• [What the task asks]: Retype, word for word, every line of the records below starting at the one that contains "Given: Toggle the last row's disclosure arrow" and ending at the one that contains "Click the phrase"; include both of those lines and nothing more.

• [Raw data]:
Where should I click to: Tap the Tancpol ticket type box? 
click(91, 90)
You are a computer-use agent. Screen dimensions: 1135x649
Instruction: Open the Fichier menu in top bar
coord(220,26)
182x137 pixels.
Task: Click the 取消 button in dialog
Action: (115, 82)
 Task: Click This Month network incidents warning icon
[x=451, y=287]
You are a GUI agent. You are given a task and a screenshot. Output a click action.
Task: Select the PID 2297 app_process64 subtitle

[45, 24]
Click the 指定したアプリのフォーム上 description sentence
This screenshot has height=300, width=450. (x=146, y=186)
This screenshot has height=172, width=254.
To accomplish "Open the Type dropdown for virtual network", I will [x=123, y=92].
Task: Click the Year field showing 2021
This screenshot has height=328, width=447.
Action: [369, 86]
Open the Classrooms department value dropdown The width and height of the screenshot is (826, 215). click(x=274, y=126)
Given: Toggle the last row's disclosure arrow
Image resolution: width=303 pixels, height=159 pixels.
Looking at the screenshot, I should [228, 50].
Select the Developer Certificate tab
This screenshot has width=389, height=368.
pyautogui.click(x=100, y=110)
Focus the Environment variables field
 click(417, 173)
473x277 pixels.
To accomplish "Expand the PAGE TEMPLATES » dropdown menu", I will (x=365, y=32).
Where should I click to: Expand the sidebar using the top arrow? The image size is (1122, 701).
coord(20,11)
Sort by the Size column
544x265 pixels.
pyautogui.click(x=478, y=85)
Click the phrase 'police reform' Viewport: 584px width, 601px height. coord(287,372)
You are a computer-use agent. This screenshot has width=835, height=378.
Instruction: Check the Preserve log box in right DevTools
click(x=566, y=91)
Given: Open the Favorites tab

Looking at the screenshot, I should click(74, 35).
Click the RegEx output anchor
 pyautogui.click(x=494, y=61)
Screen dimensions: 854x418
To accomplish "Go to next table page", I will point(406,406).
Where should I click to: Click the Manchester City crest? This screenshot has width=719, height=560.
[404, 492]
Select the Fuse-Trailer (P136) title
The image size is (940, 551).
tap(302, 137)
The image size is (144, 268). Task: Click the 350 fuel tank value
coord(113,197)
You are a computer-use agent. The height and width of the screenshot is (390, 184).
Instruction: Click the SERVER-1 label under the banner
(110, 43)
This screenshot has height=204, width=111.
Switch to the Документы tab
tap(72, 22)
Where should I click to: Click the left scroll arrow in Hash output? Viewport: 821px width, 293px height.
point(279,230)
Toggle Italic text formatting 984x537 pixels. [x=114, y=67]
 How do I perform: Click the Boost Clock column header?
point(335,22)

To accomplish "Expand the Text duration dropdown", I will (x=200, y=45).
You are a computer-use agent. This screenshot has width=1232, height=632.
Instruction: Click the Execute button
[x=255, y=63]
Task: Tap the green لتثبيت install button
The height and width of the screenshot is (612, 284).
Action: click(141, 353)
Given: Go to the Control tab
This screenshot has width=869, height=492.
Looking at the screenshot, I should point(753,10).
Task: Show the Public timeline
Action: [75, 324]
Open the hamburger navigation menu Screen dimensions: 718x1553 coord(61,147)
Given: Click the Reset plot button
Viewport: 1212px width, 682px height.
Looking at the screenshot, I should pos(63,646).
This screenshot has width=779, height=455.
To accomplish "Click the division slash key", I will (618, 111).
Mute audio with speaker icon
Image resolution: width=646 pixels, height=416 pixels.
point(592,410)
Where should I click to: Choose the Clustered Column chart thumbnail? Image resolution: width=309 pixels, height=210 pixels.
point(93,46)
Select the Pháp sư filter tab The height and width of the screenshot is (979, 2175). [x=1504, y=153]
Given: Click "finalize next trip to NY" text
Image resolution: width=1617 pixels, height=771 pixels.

• [Answer box]:
Given: Toggle the last row's disclosure arrow
Image resolution: width=303 pixels, height=159 pixels.
Looking at the screenshot, I should [228, 50].
Select the Developer Certificate tab
This screenshot has width=389, height=368.
pyautogui.click(x=100, y=110)
Focus the Environment variables field
 click(417, 173)
473x277 pixels.
To accomplish "Expand the PAGE TEMPLATES » dropdown menu", I will (x=365, y=32).
Where should I click to: Expand the sidebar using the top arrow? The image size is (1122, 701).
coord(20,11)
Sort by the Size column
544x265 pixels.
pyautogui.click(x=478, y=85)
Click the phrase 'police reform' Viewport: 584px width, 601px height. coord(287,372)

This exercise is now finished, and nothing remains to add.